• _Provided data_
○ ○ ○ ○

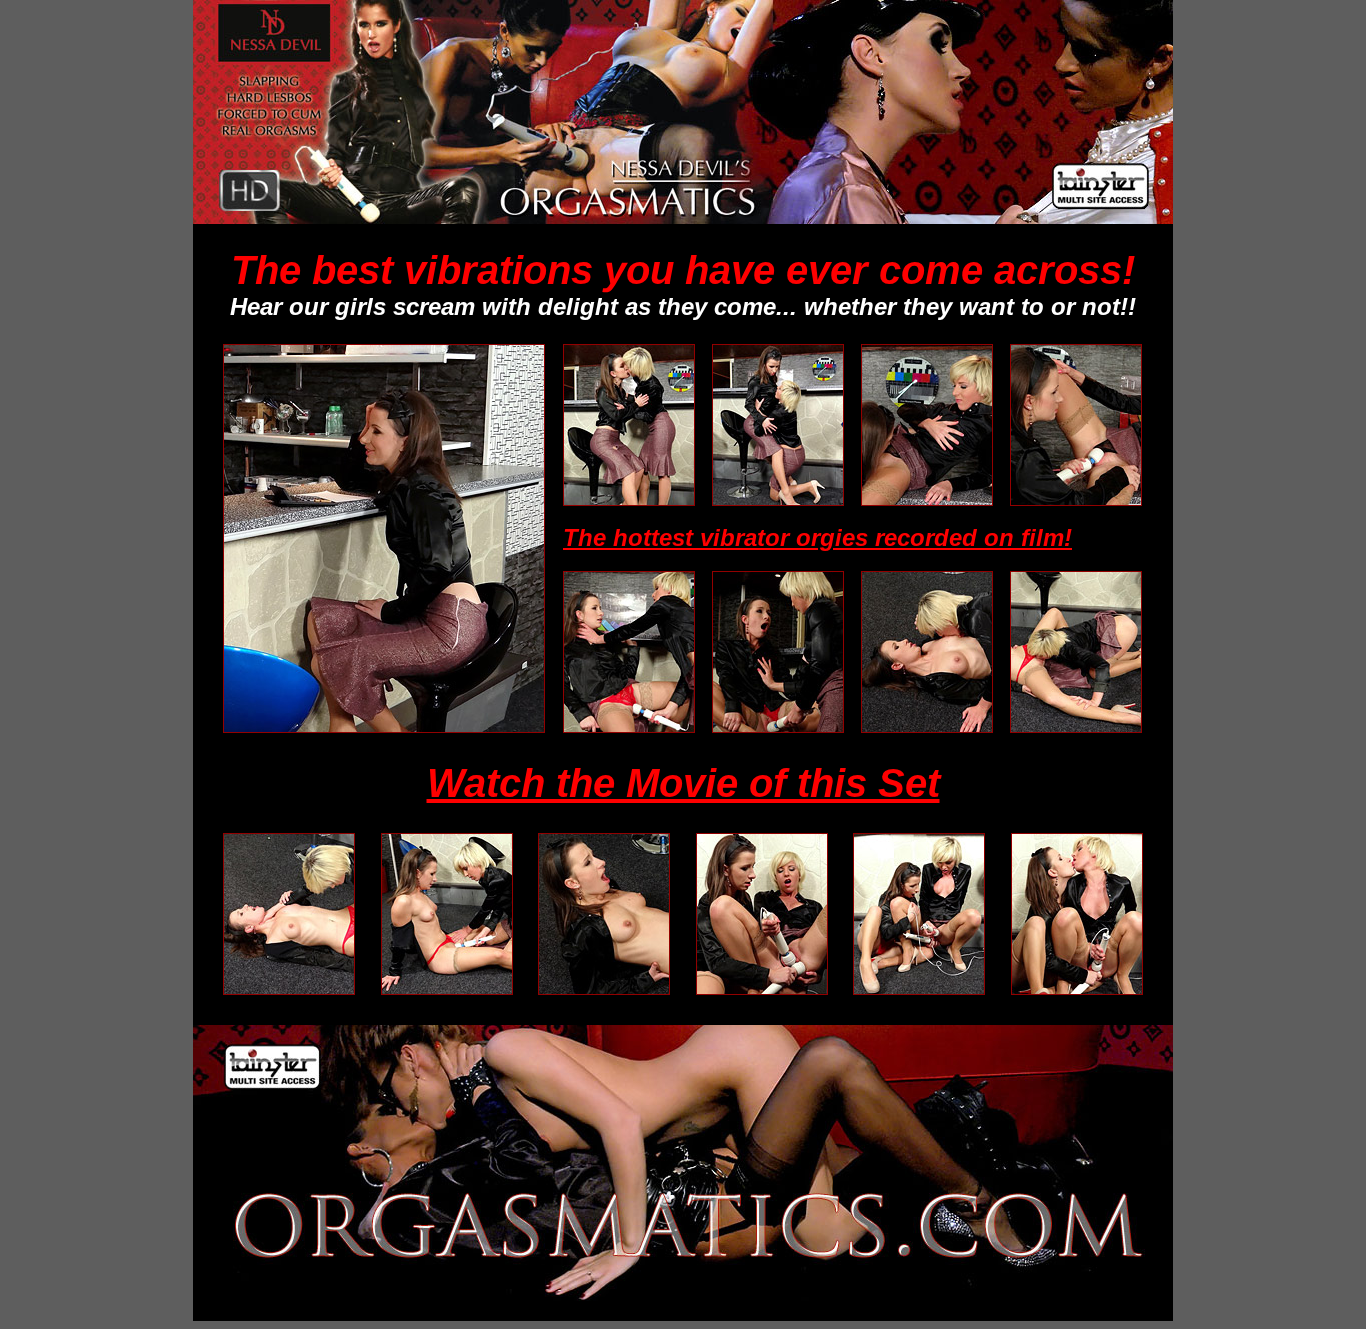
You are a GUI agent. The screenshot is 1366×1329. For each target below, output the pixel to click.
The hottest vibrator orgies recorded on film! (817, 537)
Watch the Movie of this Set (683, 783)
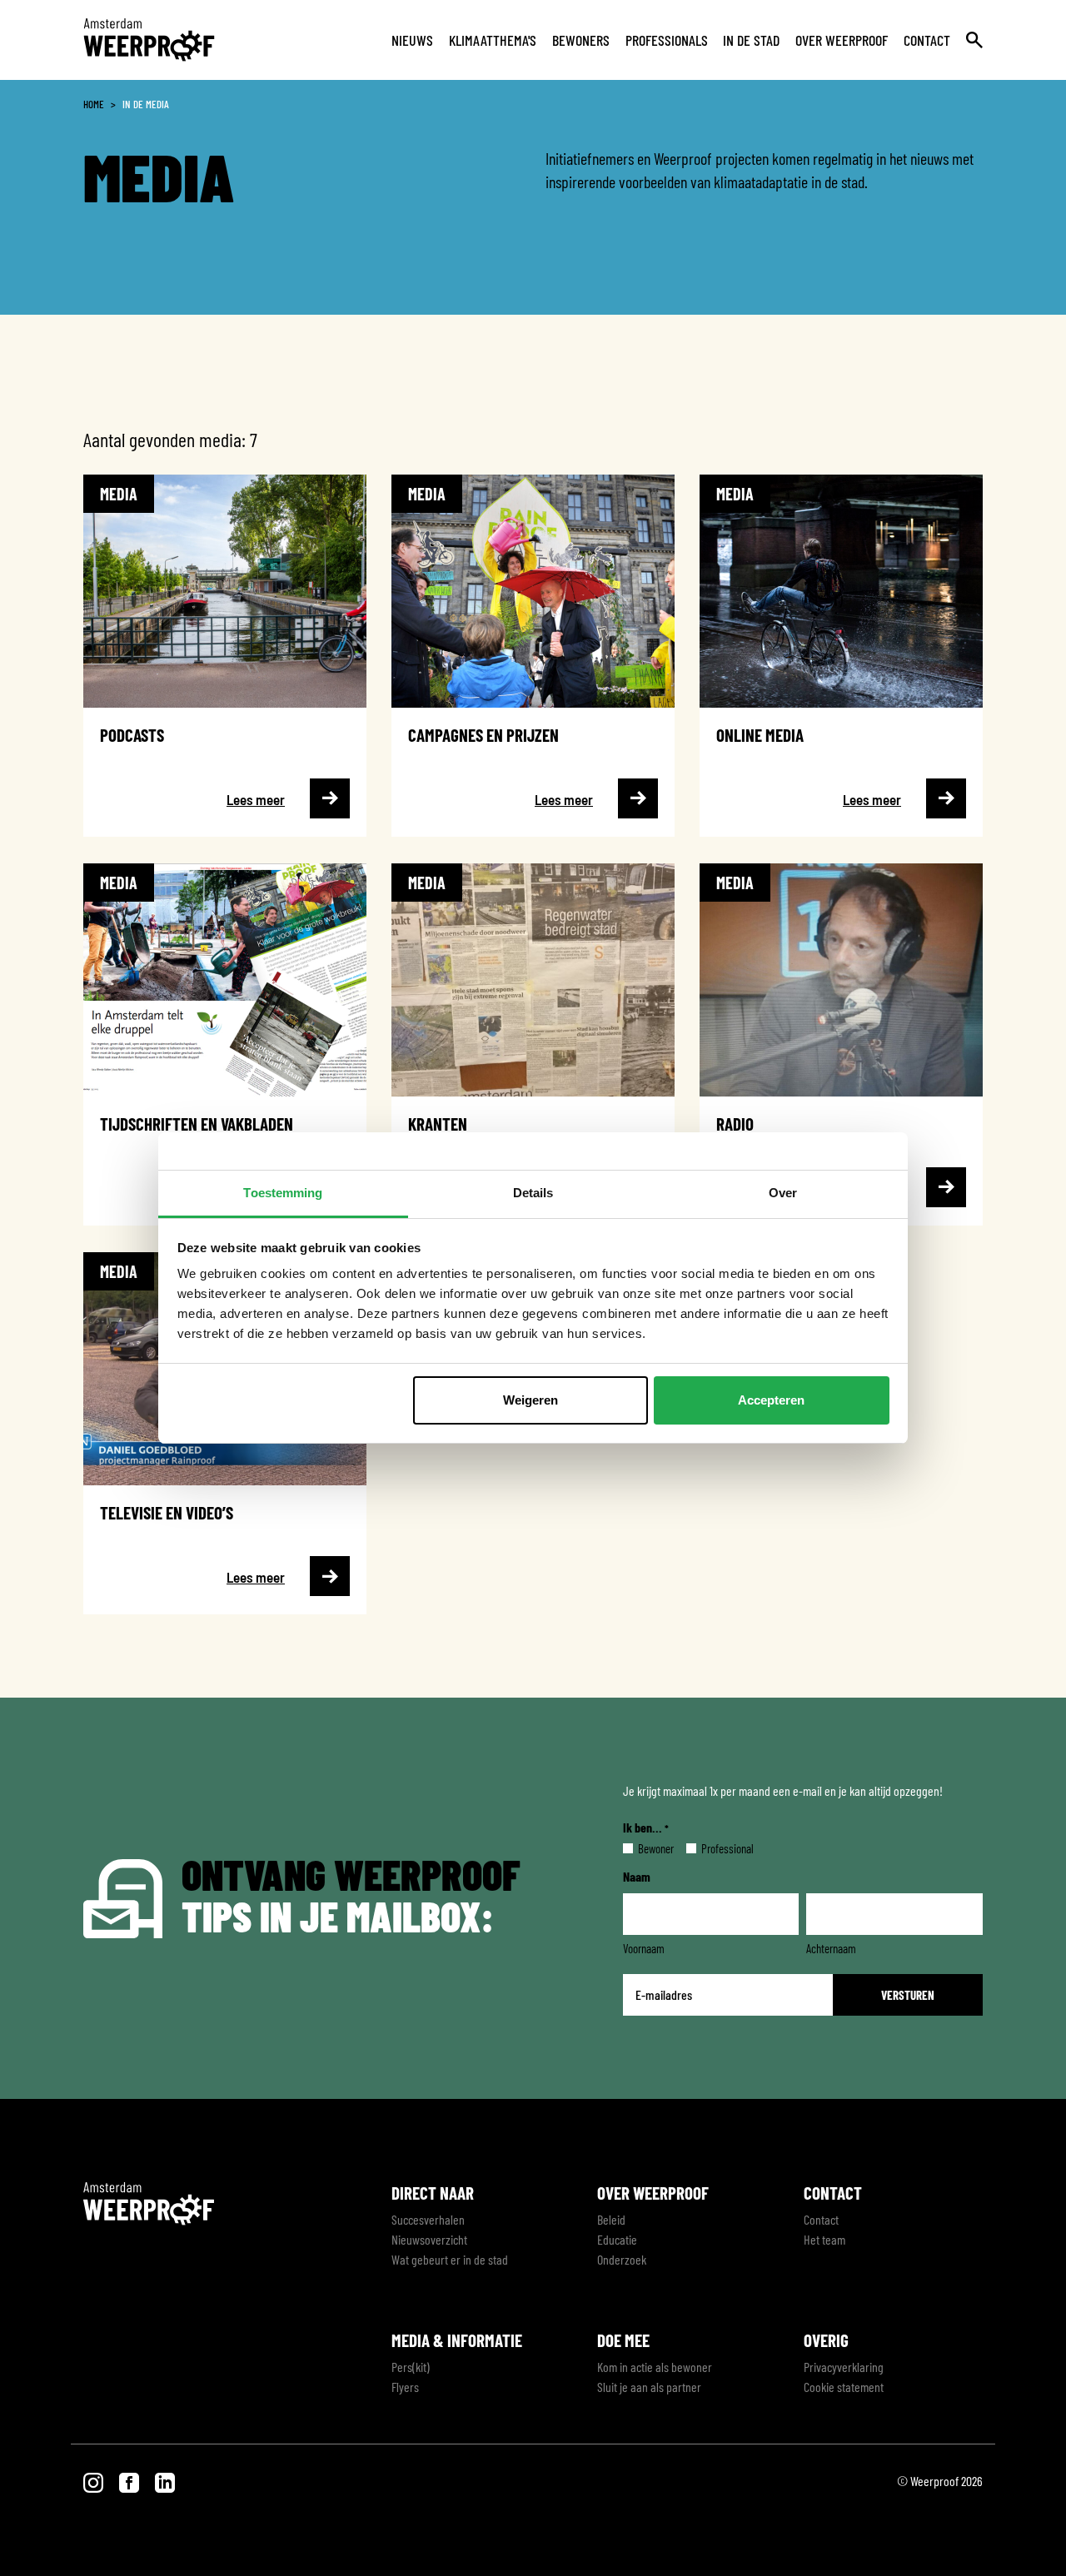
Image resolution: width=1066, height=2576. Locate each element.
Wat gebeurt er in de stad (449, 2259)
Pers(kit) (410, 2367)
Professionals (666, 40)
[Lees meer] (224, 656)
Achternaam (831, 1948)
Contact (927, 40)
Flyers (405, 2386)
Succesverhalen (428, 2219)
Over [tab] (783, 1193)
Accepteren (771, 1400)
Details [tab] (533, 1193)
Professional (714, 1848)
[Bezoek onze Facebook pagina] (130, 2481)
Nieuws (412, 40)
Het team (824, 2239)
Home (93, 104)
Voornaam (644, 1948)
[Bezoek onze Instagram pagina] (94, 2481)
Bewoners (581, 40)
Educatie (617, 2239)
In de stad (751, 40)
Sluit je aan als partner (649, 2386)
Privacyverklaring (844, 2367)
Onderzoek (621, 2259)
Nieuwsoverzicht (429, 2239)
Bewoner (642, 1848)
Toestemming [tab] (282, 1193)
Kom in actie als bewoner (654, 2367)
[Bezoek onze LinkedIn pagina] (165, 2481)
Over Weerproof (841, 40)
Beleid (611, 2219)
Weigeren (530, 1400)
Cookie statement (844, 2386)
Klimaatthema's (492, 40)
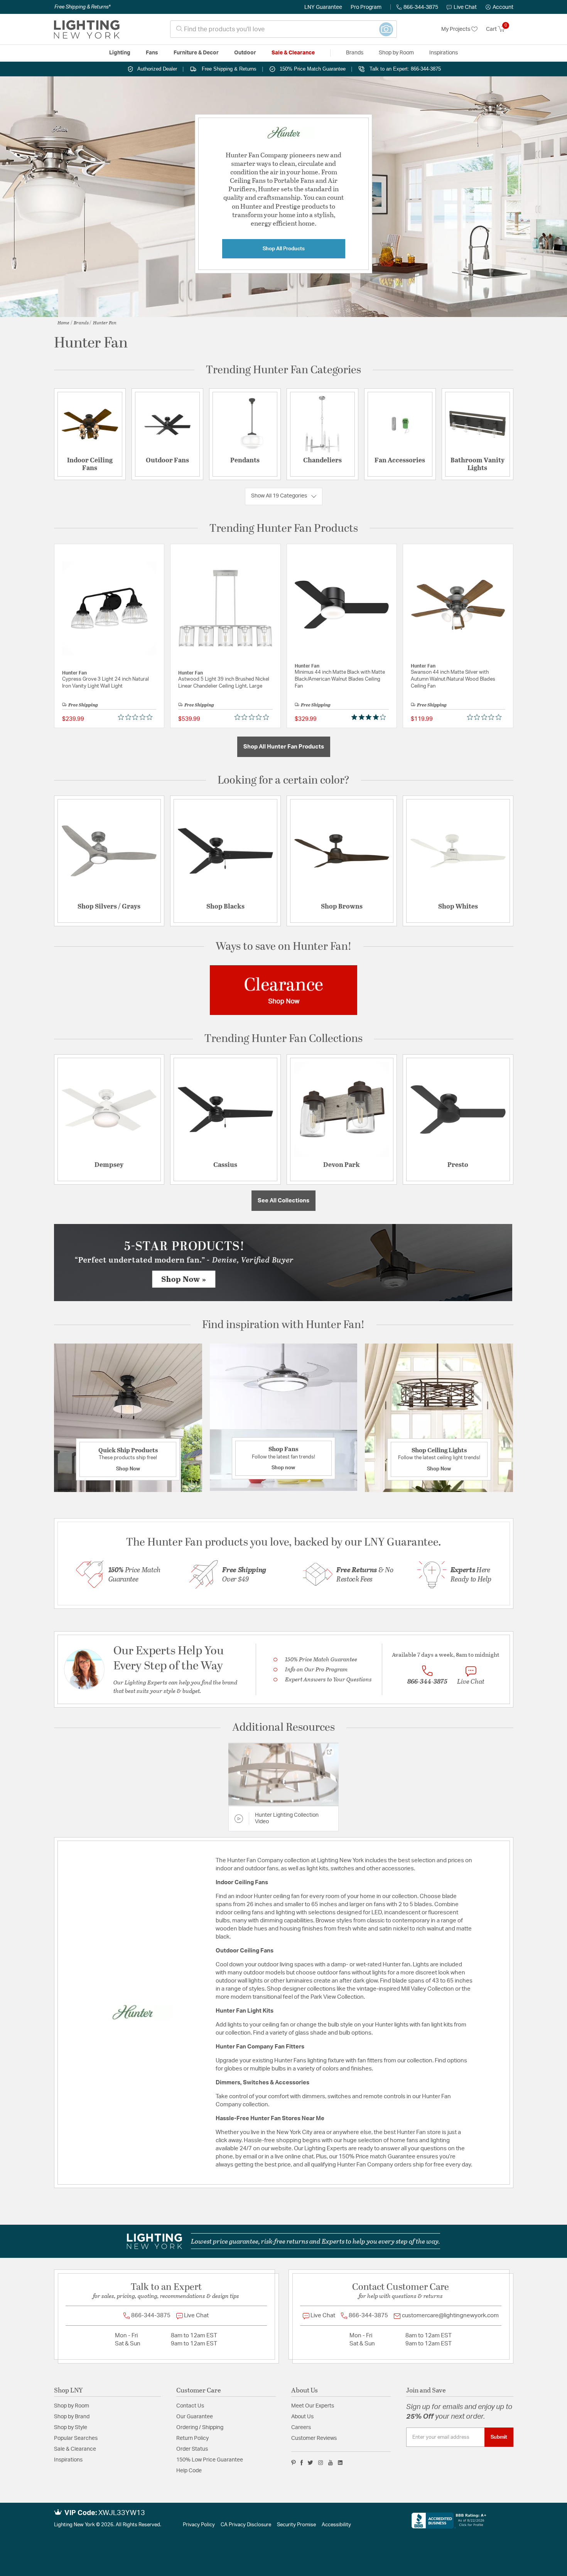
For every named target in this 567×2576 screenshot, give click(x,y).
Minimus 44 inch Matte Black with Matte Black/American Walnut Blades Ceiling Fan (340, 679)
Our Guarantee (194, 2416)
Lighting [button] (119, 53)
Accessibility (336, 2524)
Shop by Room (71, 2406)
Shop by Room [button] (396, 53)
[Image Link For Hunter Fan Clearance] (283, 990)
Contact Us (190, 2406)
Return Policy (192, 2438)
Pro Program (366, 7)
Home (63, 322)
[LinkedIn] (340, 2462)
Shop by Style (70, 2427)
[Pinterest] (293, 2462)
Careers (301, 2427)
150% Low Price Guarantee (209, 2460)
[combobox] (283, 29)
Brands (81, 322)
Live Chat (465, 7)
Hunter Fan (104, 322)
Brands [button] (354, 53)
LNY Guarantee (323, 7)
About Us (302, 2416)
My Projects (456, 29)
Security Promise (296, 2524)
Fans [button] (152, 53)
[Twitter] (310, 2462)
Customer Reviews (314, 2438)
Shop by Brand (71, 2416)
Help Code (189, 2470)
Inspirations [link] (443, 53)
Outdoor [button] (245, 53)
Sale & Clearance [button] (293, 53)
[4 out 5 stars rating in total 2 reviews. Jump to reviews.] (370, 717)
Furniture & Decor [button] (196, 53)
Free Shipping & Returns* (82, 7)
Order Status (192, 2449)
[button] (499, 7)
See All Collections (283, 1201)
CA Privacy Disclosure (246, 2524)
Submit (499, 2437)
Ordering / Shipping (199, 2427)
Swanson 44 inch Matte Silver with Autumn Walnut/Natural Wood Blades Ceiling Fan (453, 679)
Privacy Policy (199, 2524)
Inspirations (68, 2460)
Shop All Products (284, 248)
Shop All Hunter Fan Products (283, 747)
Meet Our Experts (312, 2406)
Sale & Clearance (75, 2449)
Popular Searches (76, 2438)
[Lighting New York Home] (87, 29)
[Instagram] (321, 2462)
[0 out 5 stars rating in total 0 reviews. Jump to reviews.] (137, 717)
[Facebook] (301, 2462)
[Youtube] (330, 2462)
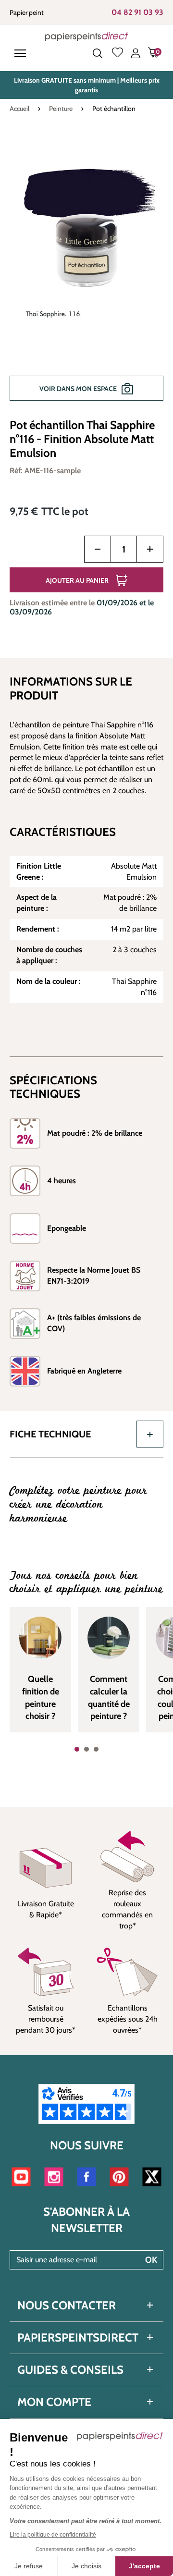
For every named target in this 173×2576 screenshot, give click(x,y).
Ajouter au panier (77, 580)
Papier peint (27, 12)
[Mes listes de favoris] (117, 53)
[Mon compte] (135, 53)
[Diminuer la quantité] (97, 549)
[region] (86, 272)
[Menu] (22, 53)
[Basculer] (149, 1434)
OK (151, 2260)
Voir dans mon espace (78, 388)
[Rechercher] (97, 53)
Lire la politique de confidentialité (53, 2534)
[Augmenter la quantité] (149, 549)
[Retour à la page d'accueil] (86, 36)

○ ○ ○ ○

• _Prompt_
Your copy should hold the lines from the one with "In de stad (751, 40)" up to and including the one with "Ordering / Shipping (199, 2427)", exactly as in the data above, and no pictures.

• _Output for this task_
In de stad (751, 40)
Sluit je aan als partner (649, 2386)
Privacyverklaring (844, 2367)
Onderzoek (621, 2259)
Nieuwsoverzicht (429, 2239)
Bewoner (642, 1848)
Toestemming [tab] (282, 1193)
Kom in actie als bewoner (654, 2367)
[Bezoek onze LinkedIn pagina] (165, 2481)
Over Weerproof (841, 40)
Beleid (611, 2219)
Weigeren (530, 1400)
Cookie statement (844, 2386)
Klimaatthema's (492, 40)
For every named target in this 567×2576 screenshot, give click(x,y).
Minimus 44 inch Matte Black with Matte Black/American Walnut Blades Ceiling Fan (340, 679)
Our Guarantee (194, 2416)
Lighting [button] (119, 53)
Accessibility (336, 2524)
Shop by Room (71, 2406)
Shop by Room [button] (396, 53)
[Image Link For Hunter Fan Clearance] (283, 990)
Contact Us (190, 2406)
Return Policy (192, 2438)
Pro Program (366, 7)
Home (63, 322)
[LinkedIn] (340, 2462)
Shop by Style (70, 2427)
[Pinterest] (293, 2462)
Careers (301, 2427)
150% Low Price Guarantee (209, 2460)
[combobox] (283, 29)
Brands (81, 322)
Live Chat (465, 7)
Hunter Fan (104, 322)
Brands [button] (354, 53)
LNY Guarantee (323, 7)
About Us (302, 2416)
My Projects (456, 29)
Security Promise (296, 2524)
Fans [button] (152, 53)
[Twitter] (310, 2462)
Customer Reviews (314, 2438)
Shop by Brand (71, 2416)
Help Code (189, 2470)
Inspirations [link] (443, 53)
Outdoor [button] (245, 53)
Sale & Clearance [button] (293, 53)
[4 out 5 stars rating in total 2 reviews. Jump to reviews.] (370, 717)
Furniture & Decor [button] (196, 53)
Free Shipping & Returns* (82, 7)
Order Status (192, 2449)
[button] (499, 7)
See All Collections (283, 1201)
CA Privacy Disclosure (246, 2524)
Submit (499, 2437)
Ordering / Shipping (199, 2427)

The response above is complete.